Only Red Tape Kept Him From Watery Grave

Could a certain pair of hobnail boots be in Davey Jones’ footlocker amid all the other clutter and casualties of the great ship Titanic?

Reggie Hoskin, 93, tells the tale often of how his family cheated death, but lost his father’s new boots when their luggage left port without them aboard the doomed vessel.

The white-haired Four Lakes resident was 7 when the Titanic steamed out of Southampton, England, on April 10, 1912. He and his mother and three sisters attempted to board the great ship, he says, but were denied passage at the last minute due to a red-tape error.

A few days later - on April 14 at 11:40 p.m. - the elegant boat deemed “unsinkable,” struck an iceberg and began to go down, killing 1,517. “We would have been steerage passengers. There would have been no chance of us being saved,” says Reggie, a small, lean man who still drives a car.

You won’t see this story in “Titanic,” James Cameron’s $200 million epic that opened Friday in area theaters.

Keep your eyes peeled, though. The movie features actual footage of the once-majestic ocean liner’s watery grave. Maybe you’ll spot some of the Hoskins’ worldly possessions mired in the dark muck of the Atlantic floor.

Reggie says he and his mother, Elfreda, and his three sisters left their home in Looe, England, by train for Southampton. They were bound for America to join Reggie’s father, James. The darkly handsome Cornish miner had left England months earlier to build a new life for his family.

“My mom packed our belongings in two oak barrels and sealed them with iron hoops,” recalls Reggie. “I don’t remember all she put in them, but I do remember my dad had written to say he wanted a new pair of hobnail boots.

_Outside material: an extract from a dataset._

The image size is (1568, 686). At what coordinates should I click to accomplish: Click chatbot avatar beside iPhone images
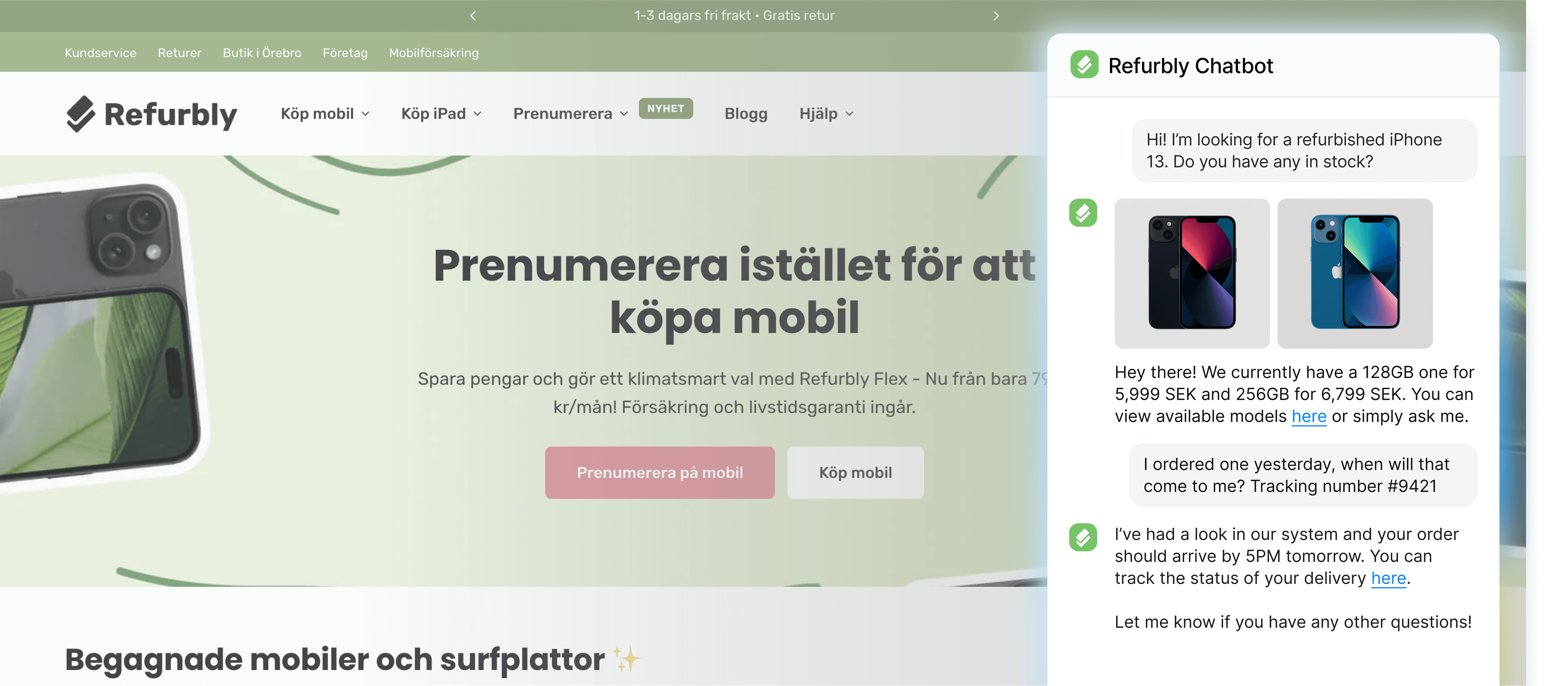point(1083,212)

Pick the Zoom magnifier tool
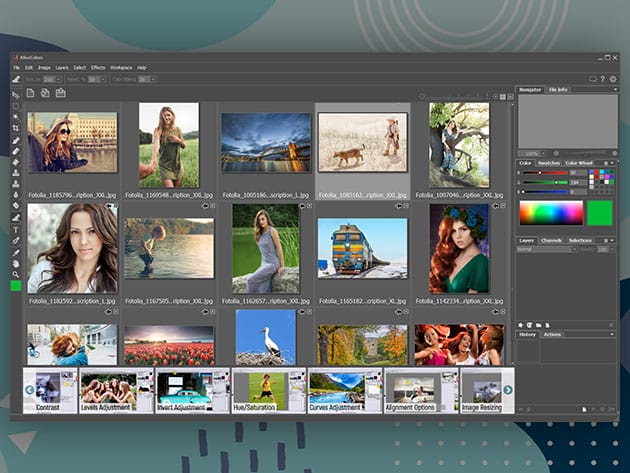[16, 273]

“They’re at the bottom of the sea someplace.”

Well, perhaps.

“If everybody was on the Titanic who said they were, the ship would have gone down from just the sheer weight,” says Don Lynch, a former Spokane resident and Titanic historian who served as a consultant for the new movie.

Without documentation, Lynch, who wrote a wonderful illustrated guide to the Titanic, says he must remain skeptical. Especially since no complete passenger list was kept for the third-class steerage quarters.

Lynch spotted one flaw in Reggie’s story. The old man claims his family was kept from being part of the Titanic’s maiden voyage because his mother had forgotten to list her new baby, Freda, on the passport.

But as Lynch points out, passports weren’t used until years after the Titanic. However, he adds, the Hoskin clan could have been turned away for a more plausible reason.

“They checked everyone for head lice or eye infections.” Had any of the young children had an obvious health problem they would not be allowed to board.

The British press accepted Reggie’s story when he returned to his tiny hometown of Looe in 1995. It was his first time back to England in 83 years.

“Man who missed Titanic’s fatal trip returns,” blared a headline in the Western Morning News. “Coming home to Looe - the man who cheated the Titanic,” trumpeted another story, this one in the Cornish Times.

“They gave me the keys to the city,” says Reggie, adding a laugh. “Oh, they treated me fine.”

The Hoskins settled in Ironwood, Mich., where Reggie grew up and began working in the mines with his father. He was married 63 years to his wife, Ruby, who died in 1992.

The couple eventually migrated to Western Washington, where Reggie worked as an electrician for the reformatory in Monroe. A ham radio buff since 1919, he says he chats on the air practically every day.

Reggie moved to the Spokane area a few years ago to be near his only child, Darlene. She died earlier this month at age 57.

“I don’t know why I’ve lived so long,” says the man who cheated the Titanic.

“I’ve seen it from the horse-andbuggy days to the Science Age. I guess the good Lord don’t want me, and I’m just too much trouble for the devil.”